# [WHAT IS EXPECTED]
Before repeating the entries below, strip out every picture and keep all else as it is.

# [Dataset entries]
------------

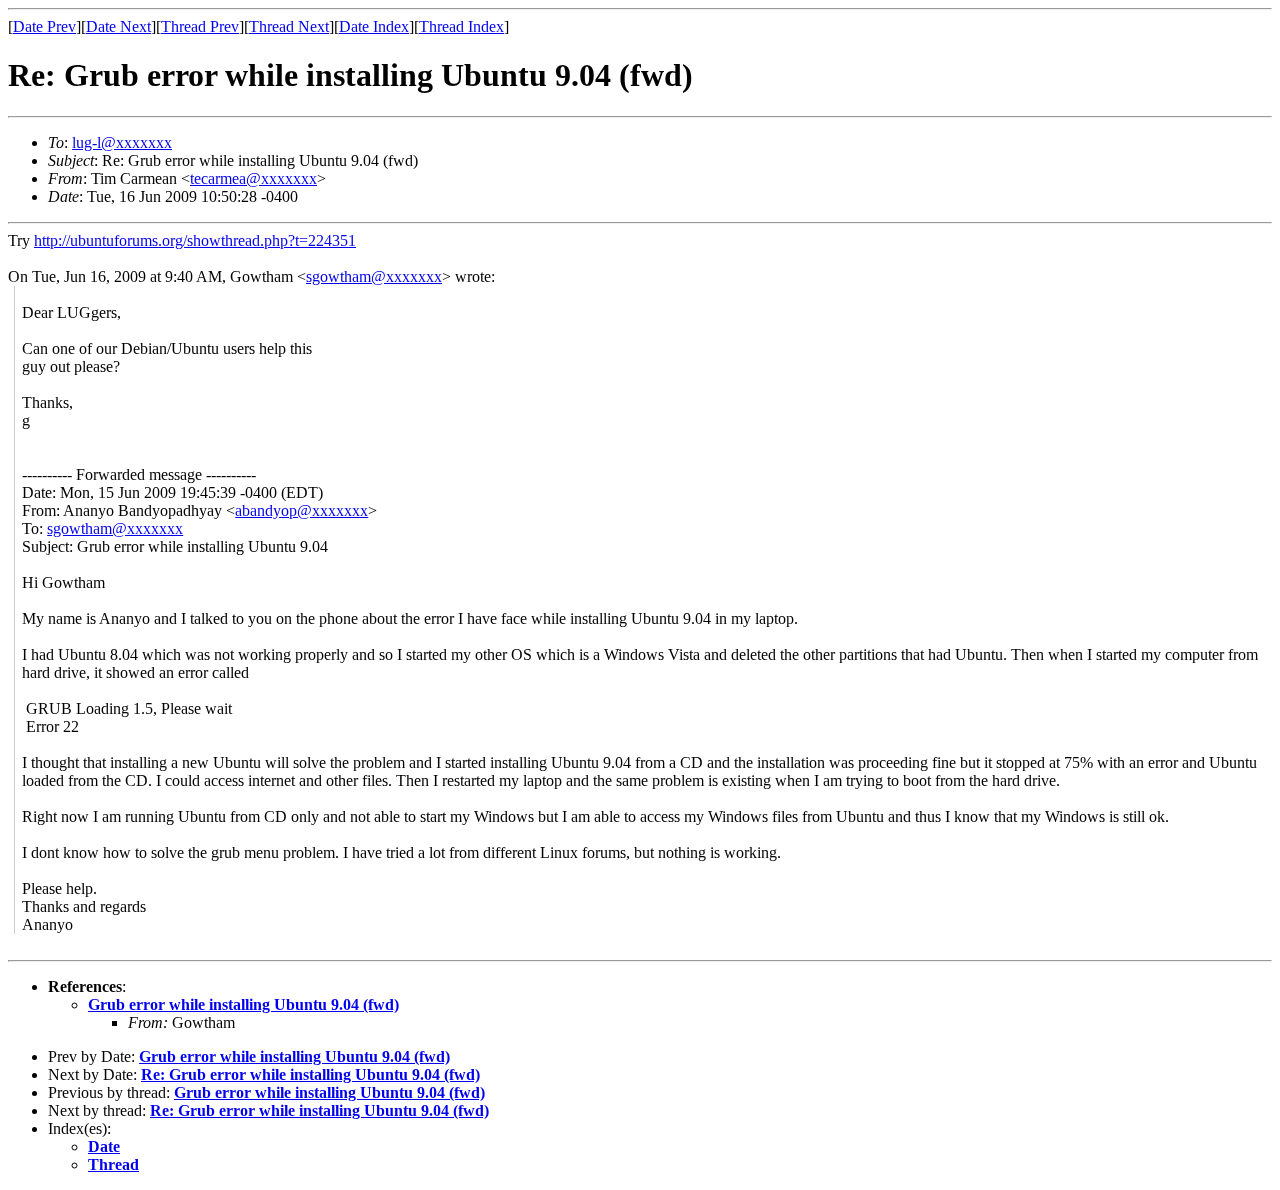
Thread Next (289, 26)
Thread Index (461, 26)
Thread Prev (200, 26)
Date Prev (44, 26)
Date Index (374, 26)
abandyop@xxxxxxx (301, 510)
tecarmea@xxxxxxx (253, 178)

------------

# [ANSWER AREA]
Thread Next (289, 26)
Thread Index (461, 26)
Thread Prev (200, 26)
Date Prev (44, 26)
Date Index (374, 26)
abandyop@xxxxxxx (301, 510)
tecarmea@xxxxxxx (253, 178)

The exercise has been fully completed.